On silent feet she crept towards the little town. The druid kept herself behind bushes and buildings as much as she could, and always kept herself in the shadows. To be less noticeable, she remained in her elf form and had wrapped up her long, white hair into a dark green scarf. Her eyes remained downcast so as to not accidentally reflect any light, as the eyes of the night elves often did, and her ears strained for anything that may mean trouble for her.
She could still hear the argument going on when she silently slipped into the water. Making almost no sound, she began to swim towards the portside of the ship. There she would be safe from the lights of the dock torches, as it wasn't the side moored up to the dock itself. The druid kept her face low in the water; had anyone bothered to look in her direction, she may have appeared to be a very small, pale bit of flotsam floating in the moonlight.
It took several long, tense minutes worth of swimming before she reached the side of the big ship. Thanks to its odd design, the boat had several ridges along the sides that could serve as handholds. Kelebek had to adjust her grip a few times, for the ridge along the water line was a bit slippery with algae, before pulling herself up and out of the water.
Kelebek stopped just shy of the nearest porthole and listened; the last thing she wanted to do was peek in and have the moon silhouette her in the window, showing off her presence to whoever may be in the hold. What she heard was the muffled sound of boots on wood, and two goblin voices.
"Now Gazin, did ya boys remember to grab me the basil this time?" said a woman's voice.
"Yes Cookie, we got ya your damn basil." croaked a male goblin.
"Don't you go gettin' touchy with me now. If you expect us to keep our passengers happy, they need a few more flavors on their tongue than salted fish."
"Wasted gold, if ya ask me."
"Takes gold to make gold, sweets. Keep 'em fat and happy on the voyage, they'll likely travel our way again."
Gazin grumbled. "Yeah yeah..."
There was the creak of steps and the voices of Gazin and Cookie faded away from the druid's ears. She waited a few beats and finally heard the door to the bottom hold slam shut. After a few more moments she deemed it safe enough to peek into the porthole. Seeing no one around, she slid her thin frame through the hole, gently rolling onto the floor as she entered the ship.
Her eyes scanned the hold, mentally marking the placement of the cargo. Thankfully the ship that had arrived that evening was an older one, so she wouldn't have to rely too heavily on the cargo itself for her safety. Instead, she set out to find one of the ship's many hidden compartments. Generally such compartments weren't needed, unless someone had paid the goblins a rather heavy sack of gold, which in that case the goblins were always more than happy to smuggle something across the seas.

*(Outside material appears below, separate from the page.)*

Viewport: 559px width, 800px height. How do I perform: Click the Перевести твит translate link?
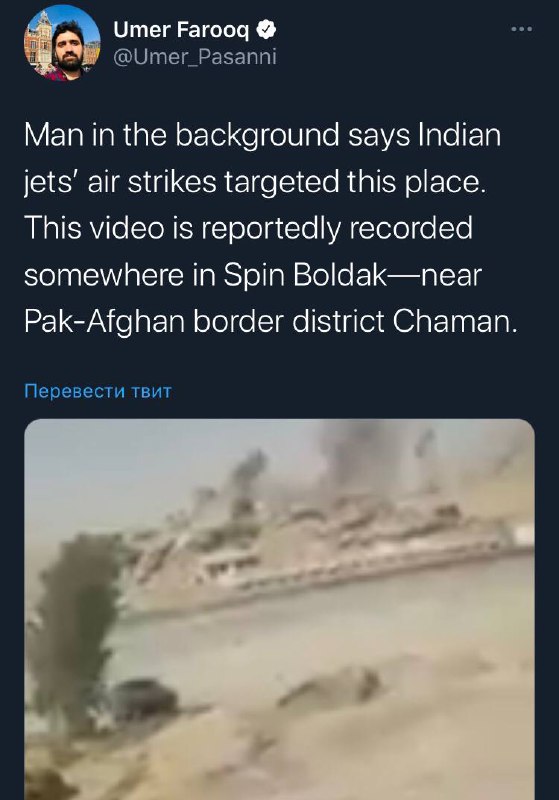(x=98, y=391)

After having found several of the compartments, she decided that this time around her ride was not taking part in a smuggling operation. For that she was thankful. What it meant was that she could hide safely, without fear of either someone needing to stow something in her chosen hiding place, or in the event that the ship was searched, being discovered by both the law and the goblins themselves.
Finally she came across a tiny hidden chamber behind the steps. It was large enough that she could sit upright, though she'd need to keep her knees up. If she curled tightly into a ball, she could perhaps lay down, but either position would leave her legs feeling cramped. The druid wasn't looking forward to several days out at see with such hiding conditions, but it couldn't be helped for she was running out of time.
As the morning's light started to seep through the ship's various portholes, the bells of Ratchet clanged once again. While the goblins began their ritual of casting off into the see, a druid settled in for a long, cramped ride.